__Stored items from a collection__.
----

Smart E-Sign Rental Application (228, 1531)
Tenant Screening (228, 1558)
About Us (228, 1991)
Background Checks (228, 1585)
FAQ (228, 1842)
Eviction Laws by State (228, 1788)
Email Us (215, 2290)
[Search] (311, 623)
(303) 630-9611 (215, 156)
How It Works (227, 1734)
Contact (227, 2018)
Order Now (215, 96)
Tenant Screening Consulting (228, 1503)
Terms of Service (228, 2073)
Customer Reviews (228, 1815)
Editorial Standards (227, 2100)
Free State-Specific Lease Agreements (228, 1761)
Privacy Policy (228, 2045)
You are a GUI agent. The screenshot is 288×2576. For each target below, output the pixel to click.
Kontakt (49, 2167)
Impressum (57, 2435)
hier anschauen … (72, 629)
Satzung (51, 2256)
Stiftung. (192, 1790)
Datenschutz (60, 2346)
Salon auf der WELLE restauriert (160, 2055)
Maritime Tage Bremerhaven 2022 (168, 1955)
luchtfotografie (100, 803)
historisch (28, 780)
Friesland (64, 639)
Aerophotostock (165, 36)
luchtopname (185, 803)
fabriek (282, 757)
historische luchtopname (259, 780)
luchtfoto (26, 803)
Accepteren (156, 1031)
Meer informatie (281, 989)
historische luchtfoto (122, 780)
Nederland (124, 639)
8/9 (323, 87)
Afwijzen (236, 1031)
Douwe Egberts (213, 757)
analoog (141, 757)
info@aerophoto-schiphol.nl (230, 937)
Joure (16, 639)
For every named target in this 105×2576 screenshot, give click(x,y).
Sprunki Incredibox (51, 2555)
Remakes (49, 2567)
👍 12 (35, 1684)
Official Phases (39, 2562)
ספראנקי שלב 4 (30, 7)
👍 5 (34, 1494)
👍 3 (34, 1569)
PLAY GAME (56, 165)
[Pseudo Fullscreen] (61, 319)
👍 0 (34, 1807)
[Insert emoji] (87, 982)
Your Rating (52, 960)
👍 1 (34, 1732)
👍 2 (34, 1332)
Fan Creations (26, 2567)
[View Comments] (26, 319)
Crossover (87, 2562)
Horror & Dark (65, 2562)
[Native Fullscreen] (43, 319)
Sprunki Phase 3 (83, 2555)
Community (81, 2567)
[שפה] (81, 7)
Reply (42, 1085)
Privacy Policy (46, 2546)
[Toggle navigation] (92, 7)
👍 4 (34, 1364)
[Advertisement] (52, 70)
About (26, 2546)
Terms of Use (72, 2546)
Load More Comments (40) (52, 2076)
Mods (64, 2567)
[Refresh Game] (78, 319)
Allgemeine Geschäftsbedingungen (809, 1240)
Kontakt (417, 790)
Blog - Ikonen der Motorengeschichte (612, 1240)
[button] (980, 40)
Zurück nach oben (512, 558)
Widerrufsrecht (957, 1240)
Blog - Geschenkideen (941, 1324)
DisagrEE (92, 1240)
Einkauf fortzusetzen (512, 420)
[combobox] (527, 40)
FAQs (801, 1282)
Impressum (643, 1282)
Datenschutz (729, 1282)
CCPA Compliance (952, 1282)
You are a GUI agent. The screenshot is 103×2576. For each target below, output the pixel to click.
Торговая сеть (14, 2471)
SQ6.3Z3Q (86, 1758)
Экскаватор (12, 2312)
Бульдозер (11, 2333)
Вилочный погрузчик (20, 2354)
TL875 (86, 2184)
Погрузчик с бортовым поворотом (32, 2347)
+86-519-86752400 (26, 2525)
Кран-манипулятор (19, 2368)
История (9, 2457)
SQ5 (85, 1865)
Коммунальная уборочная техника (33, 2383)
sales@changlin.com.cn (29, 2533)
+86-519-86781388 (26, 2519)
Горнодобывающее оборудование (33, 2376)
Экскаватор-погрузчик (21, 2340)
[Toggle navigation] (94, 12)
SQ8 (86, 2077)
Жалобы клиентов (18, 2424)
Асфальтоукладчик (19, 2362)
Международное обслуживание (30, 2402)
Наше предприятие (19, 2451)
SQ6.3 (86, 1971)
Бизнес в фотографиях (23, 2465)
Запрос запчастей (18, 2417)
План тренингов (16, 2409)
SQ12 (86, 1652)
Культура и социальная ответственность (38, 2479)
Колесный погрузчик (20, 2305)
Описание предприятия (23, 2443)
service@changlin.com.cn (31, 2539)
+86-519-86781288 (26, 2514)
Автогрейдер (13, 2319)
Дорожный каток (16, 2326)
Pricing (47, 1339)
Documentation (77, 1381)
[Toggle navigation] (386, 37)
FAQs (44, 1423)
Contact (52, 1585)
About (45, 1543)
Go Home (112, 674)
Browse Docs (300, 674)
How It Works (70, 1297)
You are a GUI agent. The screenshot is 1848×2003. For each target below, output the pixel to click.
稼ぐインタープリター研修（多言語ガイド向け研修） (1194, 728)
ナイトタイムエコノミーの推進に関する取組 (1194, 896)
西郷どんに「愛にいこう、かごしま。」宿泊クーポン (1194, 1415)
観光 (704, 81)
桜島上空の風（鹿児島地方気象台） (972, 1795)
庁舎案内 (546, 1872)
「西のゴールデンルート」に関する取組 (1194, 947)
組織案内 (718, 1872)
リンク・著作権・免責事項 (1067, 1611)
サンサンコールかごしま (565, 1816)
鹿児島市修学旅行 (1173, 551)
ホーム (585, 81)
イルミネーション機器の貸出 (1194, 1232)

----

__Description of the task__. Give every entry again, exactly as it reads.

__Response__.
Smart E-Sign Rental Application (228, 1531)
Tenant Screening (228, 1558)
About Us (228, 1991)
Background Checks (228, 1585)
FAQ (228, 1842)
Eviction Laws by State (228, 1788)
Email Us (215, 2290)
[Search] (311, 623)
(303) 630-9611 (215, 156)
How It Works (227, 1734)
Contact (227, 2018)
Order Now (215, 96)
Tenant Screening Consulting (228, 1503)
Terms of Service (228, 2073)
Customer Reviews (228, 1815)
Editorial Standards (227, 2100)
Free State-Specific Lease Agreements (228, 1761)
Privacy Policy (228, 2045)
You are a GUI agent. The screenshot is 288×2576. For each target below, output the pixel to click.
Kontakt (49, 2167)
Impressum (57, 2435)
hier anschauen … (72, 629)
Satzung (51, 2256)
Stiftung. (192, 1790)
Datenschutz (60, 2346)
Salon auf der WELLE restauriert (160, 2055)
Maritime Tage Bremerhaven 2022 (168, 1955)
luchtfotografie (100, 803)
historisch (28, 780)
Friesland (64, 639)
Aerophotostock (165, 36)
luchtopname (185, 803)
fabriek (282, 757)
historische luchtopname (259, 780)
luchtfoto (26, 803)
Accepteren (156, 1031)
Meer informatie (281, 989)
historische luchtfoto (122, 780)
Nederland (124, 639)
8/9 (323, 87)
Afwijzen (236, 1031)
Douwe Egberts (213, 757)
analoog (141, 757)
info@aerophoto-schiphol.nl (230, 937)
Joure (16, 639)
For every named target in this 105×2576 screenshot, give click(x,y).
Sprunki Incredibox (51, 2555)
Remakes (49, 2567)
👍 12 (35, 1684)
Official Phases (39, 2562)
ספראנקי שלב 4 (30, 7)
👍 5 (34, 1494)
👍 3 (34, 1569)
PLAY GAME (56, 165)
[Pseudo Fullscreen] (61, 319)
👍 0 (34, 1807)
[Insert emoji] (87, 982)
Your Rating (52, 960)
👍 1 (34, 1732)
👍 2 (34, 1332)
Fan Creations (26, 2567)
[View Comments] (26, 319)
Crossover (87, 2562)
Horror & Dark (65, 2562)
[Native Fullscreen] (43, 319)
Sprunki Phase 3 (83, 2555)
Community (81, 2567)
[שפה] (81, 7)
Reply (42, 1085)
Privacy Policy (46, 2546)
[Toggle navigation] (92, 7)
👍 4 (34, 1364)
[Advertisement] (52, 70)
About (26, 2546)
Terms of Use (72, 2546)
Load More Comments (40) (52, 2076)
Mods (64, 2567)
[Refresh Game] (78, 319)
Allgemeine Geschäftsbedingungen (809, 1240)
Kontakt (417, 790)
Blog - Ikonen der Motorengeschichte (612, 1240)
[button] (980, 40)
Zurück nach oben (512, 558)
Widerrufsrecht (957, 1240)
Blog - Geschenkideen (941, 1324)
DisagrEE (92, 1240)
Einkauf fortzusetzen (512, 420)
[combobox] (527, 40)
FAQs (801, 1282)
Impressum (643, 1282)
Datenschutz (729, 1282)
CCPA Compliance (952, 1282)
You are a GUI agent. The screenshot is 103×2576. For each target below, output the pixel to click.
Торговая сеть (14, 2471)
SQ6.3Z3Q (86, 1758)
Экскаватор (12, 2312)
Бульдозер (11, 2333)
Вилочный погрузчик (20, 2354)
TL875 (86, 2184)
Погрузчик с бортовым поворотом (32, 2347)
+86-519-86752400 (26, 2525)
Кран-манипулятор (19, 2368)
История (9, 2457)
SQ5 (85, 1865)
Коммунальная уборочная техника (33, 2383)
sales@changlin.com.cn (29, 2533)
+86-519-86781388 (26, 2519)
Горнодобывающее оборудование (33, 2376)
Экскаватор-погрузчик (21, 2340)
[Toggle navigation] (94, 12)
SQ8 (86, 2077)
Жалобы клиентов (18, 2424)
Асфальтоукладчик (19, 2362)
Международное обслуживание (30, 2402)
Наше предприятие (19, 2451)
SQ6.3 (86, 1971)
Бизнес в фотографиях (23, 2465)
Запрос запчастей (18, 2417)
План тренингов (16, 2409)
SQ12 (86, 1652)
Культура и социальная ответственность (38, 2479)
Колесный погрузчик (20, 2305)
Описание предприятия (23, 2443)
service@changlin.com.cn (31, 2539)
+86-519-86781288 (26, 2514)
Автогрейдер (13, 2319)
Дорожный каток (16, 2326)
Pricing (47, 1339)
Documentation (77, 1381)
[Toggle navigation] (386, 37)
FAQs (44, 1423)
Contact (52, 1585)
About (45, 1543)
Go Home (112, 674)
Browse Docs (300, 674)
How It Works (70, 1297)
You are a GUI agent. The screenshot is 1848×2003. For each target below, output the pixel to click.
稼ぐインタープリター研修（多言語ガイド向け研修） (1194, 728)
ナイトタイムエコノミーの推進に関する取組 (1194, 896)
西郷どんに「愛にいこう、かごしま。」宿泊クーポン (1194, 1415)
観光 (704, 81)
桜島上空の風（鹿児島地方気象台） (972, 1795)
庁舎案内 (546, 1872)
「西のゴールデンルート」に関する取組 (1194, 947)
組織案内 (718, 1872)
リンク・著作権・免責事項 (1067, 1611)
サンサンコールかごしま (565, 1816)
鹿児島市修学旅行 (1173, 551)
ホーム (585, 81)
イルミネーション機器の貸出 (1194, 1232)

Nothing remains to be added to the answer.